Gray — O conflito entre ciência e religião é uma peculiaridade das culturas moldadas pelas tradições ocidentais, que dão uma importância exagerada à fé nos assuntos do espírito. A briga entre evolucionistas e criacionistas nos Estados Unidos é um modo com que o fundamentalismo cristão resiste às implicações antiantropocêntricas da teoria da seleção natural do inglês Charles Darwin. Esse conflito não acontece com a mesma intensidade nas culturas ligadas ao budismo e ao taoísmo, por exemplo, que são religiões nas quais as práticas e as experiências místicas importam mais do que a crença em si.
Veja — O senhor diria que existem religiões que conflitam menos com a ciência?
Gray — Religiões não-antropocêntricas, como o taoísmo, parecem mais próximas do mundo que nos é apresentado pelo que há de mais avançado na ciência contemporânea. E, porque pregam uma certa modéstia sobre o lugar dos seres humanos no esquema das coisas, essas religiões são mais capazes de promover a felicidade. No entanto, recomendo também algumas filosofias ocidentais, como o epicurismo.
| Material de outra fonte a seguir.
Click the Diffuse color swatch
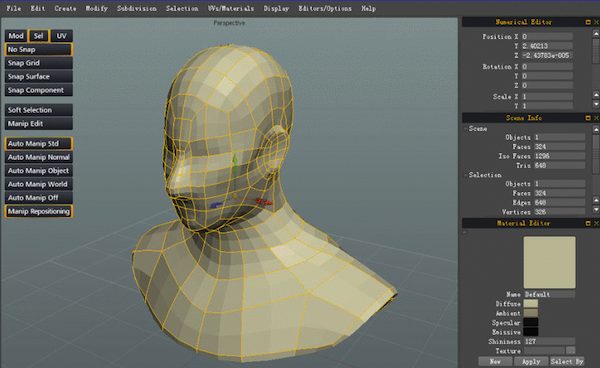This screenshot has height=368, width=600. point(530,304)
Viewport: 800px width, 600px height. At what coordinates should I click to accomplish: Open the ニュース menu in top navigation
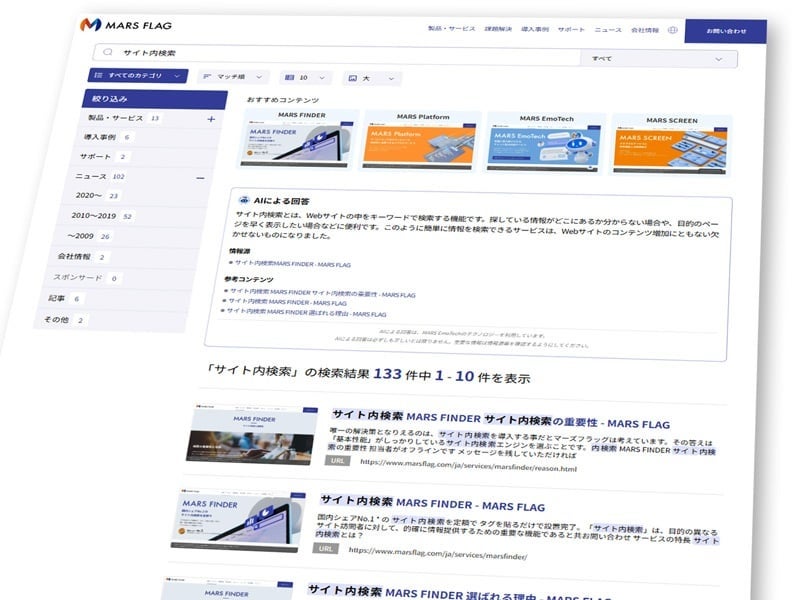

O grande poema A Natureza das Coisas, de Lucrécio, é um antigo guia para viver feliz num mundo em que o homem não é a figura central.
Veja — Para o leitor, seu livro pode deixar um certo sabor de desesperança. Qual a saída? Ou não há saída?
Gray — A mensagem central de Cachorros de Palha não é de desesperança, mas de libertação. O que eu pretendo é sugerir ao leitor: leve sua vida da maneira mais bela e inteligente possível, pois o destino da Terra não está sobre seus ombros. Na verdade, foi assim que viveu a maioria dos milhões e milhões de seres humanos que já passaram pelo planeta. A necessidade de acreditar que o futuro será melhor é uma ilusão. A felicidade não vem daí, mas de aceitar a nossa natureza animal, que, ao contrário das crenças, é imutável.